# INSTRUCTIONS TO FOLLOW:
Transcribe the article on California's marijuana ballot proposal from "Frankly, California and" to "ended in '33.", keeping every word and punctuation mark unchanged.

# EXTRACT:
= Beginning of Section =

Pot-smokers have long been bugged by the stigma. When I covered a marijuana reform convention in Washington way back in 1977, a delegate from Illinois named Paul Kuhn spoke for many when he complained to me, "You can get rip-roaring, toilet-hugging, puking drunk in public, and that's OK. But if  you pass a joint in public to a friend, you're a pusher."

But even the reformers of '77 shied away from legalization; they said it was "naïve" to believe that Americans would ever buy the idea.  Today's generation is shrewder; the word legalization doesn't even appear in the California ballot proposal. The well-organized proponents, including a retired superior court judge who got fed up with handling pot cases, are calling it the "Regulate, Control and Tax Cannabis Act," and the first TV ad features an ex-cop talking about how a legal sin tax would replenish city and county budgets, and free up law-enforcement expenses for real crime.

There is serious strategist muscle on the legalization side - notably Chris Lehane, a former Clinton/Gore communications aide, and several other veterans of statewide California campaigns - and the ballot proposal itself is carefully crafted for the swing voter. It would legalize pot only for those over 21, and it would retain the current ban against driving stoned. It would also permit each individual county to decide whether it wants to regulate and tax weed - or to opt out entirely (just as we already have many "dry" towns that ban booze sales.)

Frankly, California and other cash-strapped states dn't have a whole lot of sin tax options. Cigarettes and booze are already taxed to the max, and (as Philadelphia is currently discovering) any attempts to slap special levies on sugared water are fiercely resisted by soda companies that fear any curbs on their freedom to rot kids' teeth. By contrast, stoners crave the respectability of being taxed; the fiercest tax opponents are probably the Mexican drug cartels, which would lose market share just as the mob lost out on liquor when Prohibition ended in '33.

Granted, nobody quite knows whether or how the California pot plan would fly in practice. Pot use would still be illegal under federal law – the current director of the National Drug Control Policy has said that "legalization is not in the president's vocabulary" – and the U.S. Constitution decrees that federal law trumps state law. On the other hand, the Obama team has stated that it has no interest in hassling the medical-marijuana states, even though their laws conflict with the federal ban.

The big question, really, is how such a sin tax would be structured. Would all sellers be licensed? Would it be a point-of-sale excise tax, on top of the sales tax?

= End of Section =

# ENTRIES SUPPLIED:

= Beginning of Section =

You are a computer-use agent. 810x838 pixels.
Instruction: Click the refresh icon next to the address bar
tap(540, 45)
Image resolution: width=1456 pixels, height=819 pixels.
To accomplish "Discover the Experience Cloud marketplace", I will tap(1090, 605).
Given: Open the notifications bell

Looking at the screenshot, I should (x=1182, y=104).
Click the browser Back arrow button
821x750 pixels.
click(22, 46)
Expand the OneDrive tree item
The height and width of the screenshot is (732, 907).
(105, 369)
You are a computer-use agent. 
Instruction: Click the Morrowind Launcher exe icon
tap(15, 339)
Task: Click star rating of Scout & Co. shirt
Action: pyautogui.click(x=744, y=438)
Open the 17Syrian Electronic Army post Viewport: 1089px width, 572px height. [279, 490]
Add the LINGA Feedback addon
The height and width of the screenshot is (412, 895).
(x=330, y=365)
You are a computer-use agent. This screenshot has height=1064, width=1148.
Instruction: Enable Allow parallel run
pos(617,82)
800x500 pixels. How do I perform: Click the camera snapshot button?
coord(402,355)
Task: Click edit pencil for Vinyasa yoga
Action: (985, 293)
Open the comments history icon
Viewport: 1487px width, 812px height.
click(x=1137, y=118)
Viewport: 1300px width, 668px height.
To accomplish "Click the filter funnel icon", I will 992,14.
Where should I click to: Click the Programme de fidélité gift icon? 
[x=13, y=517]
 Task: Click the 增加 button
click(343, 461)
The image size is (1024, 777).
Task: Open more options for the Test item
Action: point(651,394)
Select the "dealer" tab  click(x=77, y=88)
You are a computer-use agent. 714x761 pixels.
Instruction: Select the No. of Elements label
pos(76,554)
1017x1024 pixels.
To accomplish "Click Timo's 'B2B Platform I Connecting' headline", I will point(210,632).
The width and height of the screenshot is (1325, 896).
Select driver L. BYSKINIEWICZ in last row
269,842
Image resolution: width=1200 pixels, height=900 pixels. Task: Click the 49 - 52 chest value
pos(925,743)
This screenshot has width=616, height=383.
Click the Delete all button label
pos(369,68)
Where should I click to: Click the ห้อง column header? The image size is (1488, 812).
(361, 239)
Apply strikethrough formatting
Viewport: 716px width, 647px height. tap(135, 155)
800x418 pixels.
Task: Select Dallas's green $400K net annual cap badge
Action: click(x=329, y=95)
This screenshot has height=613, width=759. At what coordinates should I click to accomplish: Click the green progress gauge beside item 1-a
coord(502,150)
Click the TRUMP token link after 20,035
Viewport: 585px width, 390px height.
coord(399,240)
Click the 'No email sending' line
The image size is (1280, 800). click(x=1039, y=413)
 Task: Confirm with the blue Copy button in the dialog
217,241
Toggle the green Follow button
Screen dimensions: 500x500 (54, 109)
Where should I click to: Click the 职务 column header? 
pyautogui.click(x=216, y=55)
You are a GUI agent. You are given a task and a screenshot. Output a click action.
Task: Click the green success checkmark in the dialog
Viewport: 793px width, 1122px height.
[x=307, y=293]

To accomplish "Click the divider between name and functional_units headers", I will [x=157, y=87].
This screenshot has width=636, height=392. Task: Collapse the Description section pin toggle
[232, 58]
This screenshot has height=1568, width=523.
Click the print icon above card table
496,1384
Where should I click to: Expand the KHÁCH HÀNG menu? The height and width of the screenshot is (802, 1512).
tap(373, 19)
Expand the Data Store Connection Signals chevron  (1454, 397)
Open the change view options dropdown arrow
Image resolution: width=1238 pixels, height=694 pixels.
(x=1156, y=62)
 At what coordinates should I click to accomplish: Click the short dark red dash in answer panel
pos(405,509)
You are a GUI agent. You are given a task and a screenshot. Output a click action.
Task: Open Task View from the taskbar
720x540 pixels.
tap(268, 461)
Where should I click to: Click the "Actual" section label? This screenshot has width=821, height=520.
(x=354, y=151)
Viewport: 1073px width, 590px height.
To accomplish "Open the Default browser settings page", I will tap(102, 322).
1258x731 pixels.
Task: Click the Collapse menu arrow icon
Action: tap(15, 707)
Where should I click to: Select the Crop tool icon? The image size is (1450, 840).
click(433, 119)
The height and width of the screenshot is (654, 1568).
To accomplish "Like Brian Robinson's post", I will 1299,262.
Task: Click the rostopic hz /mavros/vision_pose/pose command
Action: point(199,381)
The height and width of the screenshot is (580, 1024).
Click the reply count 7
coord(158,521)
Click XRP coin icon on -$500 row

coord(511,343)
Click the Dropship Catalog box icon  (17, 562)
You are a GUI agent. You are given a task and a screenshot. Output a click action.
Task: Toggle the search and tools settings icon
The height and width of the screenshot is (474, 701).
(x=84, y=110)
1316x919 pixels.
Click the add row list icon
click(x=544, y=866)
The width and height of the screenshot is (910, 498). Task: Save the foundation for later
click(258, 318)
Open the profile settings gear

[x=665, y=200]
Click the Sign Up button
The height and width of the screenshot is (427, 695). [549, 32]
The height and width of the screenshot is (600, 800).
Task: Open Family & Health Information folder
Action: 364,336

= End of Section =

# TASK ANSWER:
Frankly, California and other cash-strapped states dn't have a whole lot of sin tax options. Cigarettes and booze are already taxed to the max, and (as Philadelphia is currently discovering) any attempts to slap special levies on sugared water are fiercely resisted by soda companies that fear any curbs on their freedom to rot kids' teeth. By contrast, stoners crave the respectability of being taxed; the fiercest tax opponents are probably the Mexican drug cartels, which would lose market share just as the mob lost out on liquor when Prohibition ended in '33.